__Problem__: In the listing below, start your output at the line with "Task: Select the 2.2146 price level label" and end it after the line with "Switch to En", copying every line exactly.

(Information shown)

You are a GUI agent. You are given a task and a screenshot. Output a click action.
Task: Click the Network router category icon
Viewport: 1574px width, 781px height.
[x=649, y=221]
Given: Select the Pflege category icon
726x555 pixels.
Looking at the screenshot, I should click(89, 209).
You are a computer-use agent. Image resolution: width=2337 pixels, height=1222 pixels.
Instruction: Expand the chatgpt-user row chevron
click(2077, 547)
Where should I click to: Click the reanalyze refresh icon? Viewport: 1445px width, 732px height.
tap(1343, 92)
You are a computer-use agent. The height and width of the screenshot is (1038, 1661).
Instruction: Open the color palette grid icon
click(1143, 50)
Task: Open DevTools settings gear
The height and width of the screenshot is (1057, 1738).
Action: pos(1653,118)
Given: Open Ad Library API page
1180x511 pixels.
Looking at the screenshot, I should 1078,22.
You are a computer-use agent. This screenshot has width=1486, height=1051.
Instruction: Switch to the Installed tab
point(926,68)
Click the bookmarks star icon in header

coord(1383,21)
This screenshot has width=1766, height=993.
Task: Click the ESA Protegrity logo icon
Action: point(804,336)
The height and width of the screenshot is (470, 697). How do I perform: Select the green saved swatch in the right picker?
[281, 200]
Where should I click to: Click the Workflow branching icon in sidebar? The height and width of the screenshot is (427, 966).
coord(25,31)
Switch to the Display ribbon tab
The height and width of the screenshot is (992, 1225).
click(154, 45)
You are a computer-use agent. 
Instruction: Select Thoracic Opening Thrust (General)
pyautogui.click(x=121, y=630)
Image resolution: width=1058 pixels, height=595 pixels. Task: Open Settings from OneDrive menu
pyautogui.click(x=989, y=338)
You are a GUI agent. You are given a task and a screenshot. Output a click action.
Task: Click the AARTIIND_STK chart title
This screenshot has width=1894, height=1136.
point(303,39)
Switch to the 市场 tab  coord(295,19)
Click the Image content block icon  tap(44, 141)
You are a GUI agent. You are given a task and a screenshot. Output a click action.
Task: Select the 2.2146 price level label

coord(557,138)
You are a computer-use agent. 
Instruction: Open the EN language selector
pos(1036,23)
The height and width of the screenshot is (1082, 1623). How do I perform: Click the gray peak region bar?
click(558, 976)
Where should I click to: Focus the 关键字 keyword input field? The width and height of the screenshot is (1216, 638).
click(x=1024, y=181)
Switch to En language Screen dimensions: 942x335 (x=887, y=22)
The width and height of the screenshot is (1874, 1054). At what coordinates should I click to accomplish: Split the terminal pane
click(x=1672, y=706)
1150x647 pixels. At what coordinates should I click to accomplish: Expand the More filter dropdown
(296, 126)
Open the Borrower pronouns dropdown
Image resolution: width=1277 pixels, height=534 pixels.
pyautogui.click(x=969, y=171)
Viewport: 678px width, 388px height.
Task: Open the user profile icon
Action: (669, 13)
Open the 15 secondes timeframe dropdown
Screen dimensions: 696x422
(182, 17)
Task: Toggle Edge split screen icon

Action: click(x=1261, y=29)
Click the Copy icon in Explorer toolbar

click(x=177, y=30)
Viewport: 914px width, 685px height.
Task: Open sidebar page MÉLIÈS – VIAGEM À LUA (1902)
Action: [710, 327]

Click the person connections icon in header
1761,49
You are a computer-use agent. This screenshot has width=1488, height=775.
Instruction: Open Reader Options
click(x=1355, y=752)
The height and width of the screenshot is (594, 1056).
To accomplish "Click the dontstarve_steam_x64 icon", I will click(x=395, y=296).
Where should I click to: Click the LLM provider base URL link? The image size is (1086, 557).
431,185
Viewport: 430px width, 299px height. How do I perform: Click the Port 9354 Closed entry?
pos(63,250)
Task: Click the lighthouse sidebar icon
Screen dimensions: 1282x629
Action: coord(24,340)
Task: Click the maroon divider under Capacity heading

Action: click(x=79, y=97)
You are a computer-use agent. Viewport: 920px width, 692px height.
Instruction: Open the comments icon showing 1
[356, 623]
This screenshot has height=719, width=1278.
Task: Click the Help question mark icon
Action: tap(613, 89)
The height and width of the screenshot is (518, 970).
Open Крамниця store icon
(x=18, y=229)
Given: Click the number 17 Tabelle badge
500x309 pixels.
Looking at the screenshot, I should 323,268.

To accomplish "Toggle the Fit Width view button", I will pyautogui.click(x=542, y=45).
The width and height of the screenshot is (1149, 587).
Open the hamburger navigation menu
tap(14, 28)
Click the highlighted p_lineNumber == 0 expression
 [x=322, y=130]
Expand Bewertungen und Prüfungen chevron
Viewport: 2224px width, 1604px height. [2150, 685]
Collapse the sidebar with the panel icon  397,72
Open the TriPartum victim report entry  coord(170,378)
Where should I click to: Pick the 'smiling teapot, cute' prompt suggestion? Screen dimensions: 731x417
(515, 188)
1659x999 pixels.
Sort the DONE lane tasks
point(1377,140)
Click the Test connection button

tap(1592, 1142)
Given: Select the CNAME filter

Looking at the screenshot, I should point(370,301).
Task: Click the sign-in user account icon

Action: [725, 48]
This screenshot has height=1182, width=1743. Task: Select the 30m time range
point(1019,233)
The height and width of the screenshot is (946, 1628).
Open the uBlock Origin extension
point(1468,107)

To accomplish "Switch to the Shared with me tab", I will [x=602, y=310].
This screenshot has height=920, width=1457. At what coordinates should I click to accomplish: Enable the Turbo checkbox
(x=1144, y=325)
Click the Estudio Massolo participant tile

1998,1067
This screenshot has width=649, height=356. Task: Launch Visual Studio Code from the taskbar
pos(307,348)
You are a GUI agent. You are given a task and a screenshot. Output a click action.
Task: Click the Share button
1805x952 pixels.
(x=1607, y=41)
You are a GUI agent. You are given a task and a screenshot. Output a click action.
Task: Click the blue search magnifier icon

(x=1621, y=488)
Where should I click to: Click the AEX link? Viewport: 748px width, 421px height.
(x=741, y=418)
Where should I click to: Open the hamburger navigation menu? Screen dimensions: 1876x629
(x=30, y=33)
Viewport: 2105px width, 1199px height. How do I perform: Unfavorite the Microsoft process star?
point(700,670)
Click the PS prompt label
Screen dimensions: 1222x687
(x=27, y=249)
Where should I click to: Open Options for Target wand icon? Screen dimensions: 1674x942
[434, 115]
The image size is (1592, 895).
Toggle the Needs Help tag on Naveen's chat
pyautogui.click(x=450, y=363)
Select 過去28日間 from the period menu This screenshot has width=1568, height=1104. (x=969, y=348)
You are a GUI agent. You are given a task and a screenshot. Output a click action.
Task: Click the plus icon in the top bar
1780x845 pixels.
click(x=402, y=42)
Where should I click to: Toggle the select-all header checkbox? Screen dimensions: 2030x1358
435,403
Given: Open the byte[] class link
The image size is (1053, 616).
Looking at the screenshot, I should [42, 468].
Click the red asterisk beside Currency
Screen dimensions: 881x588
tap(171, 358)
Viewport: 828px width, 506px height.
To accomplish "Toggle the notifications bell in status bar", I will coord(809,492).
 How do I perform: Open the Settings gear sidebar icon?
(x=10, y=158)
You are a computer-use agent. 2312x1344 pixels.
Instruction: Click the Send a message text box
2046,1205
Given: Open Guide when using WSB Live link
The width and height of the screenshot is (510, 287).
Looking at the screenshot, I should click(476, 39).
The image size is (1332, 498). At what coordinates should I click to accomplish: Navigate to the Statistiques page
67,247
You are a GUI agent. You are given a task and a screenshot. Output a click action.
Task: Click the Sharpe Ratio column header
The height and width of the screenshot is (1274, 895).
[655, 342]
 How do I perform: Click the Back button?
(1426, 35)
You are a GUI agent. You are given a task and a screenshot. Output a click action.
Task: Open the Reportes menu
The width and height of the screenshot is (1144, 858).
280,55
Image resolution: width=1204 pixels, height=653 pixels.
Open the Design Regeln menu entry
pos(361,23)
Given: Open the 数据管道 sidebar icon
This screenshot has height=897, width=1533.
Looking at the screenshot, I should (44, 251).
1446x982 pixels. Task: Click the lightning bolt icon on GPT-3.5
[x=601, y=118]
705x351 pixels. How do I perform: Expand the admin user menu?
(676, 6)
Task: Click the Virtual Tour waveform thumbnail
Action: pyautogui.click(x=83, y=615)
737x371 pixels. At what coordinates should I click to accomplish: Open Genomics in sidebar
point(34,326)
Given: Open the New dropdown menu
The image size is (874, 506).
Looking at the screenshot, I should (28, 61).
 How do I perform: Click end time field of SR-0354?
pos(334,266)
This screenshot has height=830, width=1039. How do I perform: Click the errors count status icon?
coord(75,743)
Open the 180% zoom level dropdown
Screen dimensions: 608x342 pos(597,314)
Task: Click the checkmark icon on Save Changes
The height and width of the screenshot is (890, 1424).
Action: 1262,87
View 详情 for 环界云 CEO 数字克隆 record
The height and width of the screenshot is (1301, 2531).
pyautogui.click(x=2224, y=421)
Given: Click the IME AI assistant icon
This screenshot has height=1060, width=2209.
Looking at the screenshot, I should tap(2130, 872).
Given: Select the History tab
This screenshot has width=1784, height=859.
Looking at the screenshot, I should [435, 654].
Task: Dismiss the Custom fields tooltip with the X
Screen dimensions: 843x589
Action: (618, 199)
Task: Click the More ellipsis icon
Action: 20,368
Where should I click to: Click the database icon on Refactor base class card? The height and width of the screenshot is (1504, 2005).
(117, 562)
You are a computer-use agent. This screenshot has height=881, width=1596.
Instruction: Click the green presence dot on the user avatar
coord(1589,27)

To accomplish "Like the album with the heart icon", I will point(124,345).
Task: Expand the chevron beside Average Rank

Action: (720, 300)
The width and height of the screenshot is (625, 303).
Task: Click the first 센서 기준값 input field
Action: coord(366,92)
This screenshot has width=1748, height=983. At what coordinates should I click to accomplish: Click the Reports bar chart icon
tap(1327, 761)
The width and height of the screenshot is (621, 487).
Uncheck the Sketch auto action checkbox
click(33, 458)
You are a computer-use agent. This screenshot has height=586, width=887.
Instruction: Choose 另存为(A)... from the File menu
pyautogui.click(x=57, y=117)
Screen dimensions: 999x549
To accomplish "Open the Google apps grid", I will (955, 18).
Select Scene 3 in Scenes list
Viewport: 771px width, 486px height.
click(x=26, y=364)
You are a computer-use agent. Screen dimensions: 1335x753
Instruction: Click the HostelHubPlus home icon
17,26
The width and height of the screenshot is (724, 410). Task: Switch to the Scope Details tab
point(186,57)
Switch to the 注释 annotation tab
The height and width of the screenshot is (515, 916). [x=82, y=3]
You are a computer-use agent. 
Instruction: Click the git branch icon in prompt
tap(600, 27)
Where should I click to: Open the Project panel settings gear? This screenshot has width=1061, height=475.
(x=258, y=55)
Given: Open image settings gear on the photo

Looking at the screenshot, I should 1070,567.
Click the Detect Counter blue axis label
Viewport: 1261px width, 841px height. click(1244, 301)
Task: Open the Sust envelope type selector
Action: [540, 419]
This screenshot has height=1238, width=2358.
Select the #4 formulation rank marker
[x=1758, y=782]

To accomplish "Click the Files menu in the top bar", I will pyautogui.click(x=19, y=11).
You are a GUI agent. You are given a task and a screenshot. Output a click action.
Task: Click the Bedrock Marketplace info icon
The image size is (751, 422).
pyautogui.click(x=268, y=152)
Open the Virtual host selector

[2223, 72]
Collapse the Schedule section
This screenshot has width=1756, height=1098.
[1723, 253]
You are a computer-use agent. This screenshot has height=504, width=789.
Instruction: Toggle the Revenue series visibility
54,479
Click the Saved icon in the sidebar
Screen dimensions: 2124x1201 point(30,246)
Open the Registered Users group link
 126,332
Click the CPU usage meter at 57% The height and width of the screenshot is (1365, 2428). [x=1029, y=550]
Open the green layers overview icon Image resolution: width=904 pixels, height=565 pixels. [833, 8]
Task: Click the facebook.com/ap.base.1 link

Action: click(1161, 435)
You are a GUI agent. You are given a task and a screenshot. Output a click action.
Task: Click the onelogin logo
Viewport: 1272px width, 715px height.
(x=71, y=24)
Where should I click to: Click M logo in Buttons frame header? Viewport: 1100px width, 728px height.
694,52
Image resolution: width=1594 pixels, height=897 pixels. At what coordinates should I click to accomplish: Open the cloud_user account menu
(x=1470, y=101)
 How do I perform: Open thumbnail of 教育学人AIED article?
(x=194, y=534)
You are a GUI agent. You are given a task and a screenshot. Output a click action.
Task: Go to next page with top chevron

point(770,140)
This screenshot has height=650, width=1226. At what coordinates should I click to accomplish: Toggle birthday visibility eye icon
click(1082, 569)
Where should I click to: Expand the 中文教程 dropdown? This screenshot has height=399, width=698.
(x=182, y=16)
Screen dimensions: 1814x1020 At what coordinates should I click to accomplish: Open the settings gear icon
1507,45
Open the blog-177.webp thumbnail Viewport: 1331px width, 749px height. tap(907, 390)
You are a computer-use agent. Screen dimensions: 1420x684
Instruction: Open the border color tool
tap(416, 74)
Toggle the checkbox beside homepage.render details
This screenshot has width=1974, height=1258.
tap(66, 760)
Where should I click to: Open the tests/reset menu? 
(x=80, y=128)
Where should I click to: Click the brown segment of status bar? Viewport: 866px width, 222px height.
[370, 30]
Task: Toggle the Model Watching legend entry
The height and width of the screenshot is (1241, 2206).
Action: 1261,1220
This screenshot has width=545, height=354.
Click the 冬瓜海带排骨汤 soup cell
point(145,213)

(End Information shown)

__Solution to the exercise__:
Task: Select the 2.2146 price level label

coord(557,138)
You are a computer-use agent. 
Instruction: Open the EN language selector
pos(1036,23)
The height and width of the screenshot is (1082, 1623). How do I perform: Click the gray peak region bar?
click(558, 976)
Where should I click to: Focus the 关键字 keyword input field? The width and height of the screenshot is (1216, 638).
click(x=1024, y=181)
Switch to En language Screen dimensions: 942x335 (x=887, y=22)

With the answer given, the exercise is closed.